Rather than focusing only on moving people from one stop to the next, this part of the project was about making the metro work better with the city around it. In a dense urban environment, reducing noise and vibration matters not only for railway performance, but also for the quality of life of the people living, working and moving above it.
Designing a quieter and more refined underground section
NAMA's role focused on the revision of the structural design of the floating slab Rheda City system inside the tunnel section of the Granada Metro.
NAMA's contribution included:
- revision of the structural design for the floating slab track system in tunnel,
- support for a solution specifically intended to reduce ground-borne noise and vibration from tram operation,
- refinement of the design to simplify construction and optimize the structural solution,
- contribution to a more comfortable and better integrated underground railway environment.

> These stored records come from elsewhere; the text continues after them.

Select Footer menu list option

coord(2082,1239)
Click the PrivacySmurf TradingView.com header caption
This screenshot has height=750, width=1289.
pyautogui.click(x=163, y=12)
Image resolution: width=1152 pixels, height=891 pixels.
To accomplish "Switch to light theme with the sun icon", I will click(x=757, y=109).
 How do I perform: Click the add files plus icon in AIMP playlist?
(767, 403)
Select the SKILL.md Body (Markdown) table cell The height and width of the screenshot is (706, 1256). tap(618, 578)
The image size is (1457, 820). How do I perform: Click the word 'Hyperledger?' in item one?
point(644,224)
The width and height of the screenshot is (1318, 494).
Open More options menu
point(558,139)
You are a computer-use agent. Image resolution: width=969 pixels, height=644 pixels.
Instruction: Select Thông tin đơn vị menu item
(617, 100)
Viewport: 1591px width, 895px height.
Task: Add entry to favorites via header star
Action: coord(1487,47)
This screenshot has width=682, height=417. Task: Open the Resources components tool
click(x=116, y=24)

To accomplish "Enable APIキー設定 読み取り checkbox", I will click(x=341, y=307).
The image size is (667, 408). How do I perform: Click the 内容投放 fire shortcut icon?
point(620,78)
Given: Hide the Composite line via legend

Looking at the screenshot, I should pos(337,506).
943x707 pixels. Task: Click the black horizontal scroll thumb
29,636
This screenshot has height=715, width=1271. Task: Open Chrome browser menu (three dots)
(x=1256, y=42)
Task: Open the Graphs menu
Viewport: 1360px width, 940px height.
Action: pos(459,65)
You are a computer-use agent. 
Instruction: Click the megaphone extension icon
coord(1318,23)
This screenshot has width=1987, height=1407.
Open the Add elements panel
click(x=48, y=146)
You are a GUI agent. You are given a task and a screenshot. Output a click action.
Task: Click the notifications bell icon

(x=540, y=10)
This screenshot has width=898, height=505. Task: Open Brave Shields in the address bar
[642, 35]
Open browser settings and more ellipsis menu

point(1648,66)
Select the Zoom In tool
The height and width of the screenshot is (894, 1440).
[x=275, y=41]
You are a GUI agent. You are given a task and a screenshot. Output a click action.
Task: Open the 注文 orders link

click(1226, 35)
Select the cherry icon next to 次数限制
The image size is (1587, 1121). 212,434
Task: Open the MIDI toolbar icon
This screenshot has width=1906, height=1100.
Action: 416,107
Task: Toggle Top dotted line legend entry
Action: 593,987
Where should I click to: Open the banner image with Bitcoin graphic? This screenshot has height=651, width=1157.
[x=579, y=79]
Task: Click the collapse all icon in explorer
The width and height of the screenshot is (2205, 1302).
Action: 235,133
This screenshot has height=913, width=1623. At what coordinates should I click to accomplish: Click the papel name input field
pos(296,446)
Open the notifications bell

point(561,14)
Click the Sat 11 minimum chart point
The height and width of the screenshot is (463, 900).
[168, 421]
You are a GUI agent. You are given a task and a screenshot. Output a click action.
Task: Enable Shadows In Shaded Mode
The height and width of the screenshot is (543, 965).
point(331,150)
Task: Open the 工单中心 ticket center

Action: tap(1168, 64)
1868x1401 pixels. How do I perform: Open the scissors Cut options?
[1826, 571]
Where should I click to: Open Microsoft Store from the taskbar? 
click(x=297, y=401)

This was a highly specialized intervention, but its purpose was simple and human: to help make metro travel through the city centre feel smoother, quieter and more compatible with the urban fabric around it.
Supporting a more liveable and better connected Granada
The wider significance of the Granada Metro goes far beyond a single tunnel section. The system was developed as the first light rail line in Granada, extending across the metropolitan area and helping shift daily travel away from private car use toward a more sustainable public transport model.
Its wider urban and environmental impact includes:
- improving everyday mobility across Granada and its surrounding municipalities,
- supporting a shift from private car use to public transport,
- helping reduce congestion and air pollution,
- strengthening links to key destinations such as the university, the high-speed rail station and major activity centres,
- contributing to a cleaner and more efficient metropolitan transport system,
- improving the urban experience by combining mobility with greater environmental comfort.
The metro's growing use shows how strongly it has become part of daily life in Granada. With demand continuing to rise, it is not only functioning as transport infrastructure, but as a shared urban asset that helps the city move more efficiently and more sustainably.
Through its work on this project, NAMA contributed to an intervention where technical precision served a broader urban purpose: making one of Granada's most sensitive metro sections perform better, feel better and fit more gently into the life of the city.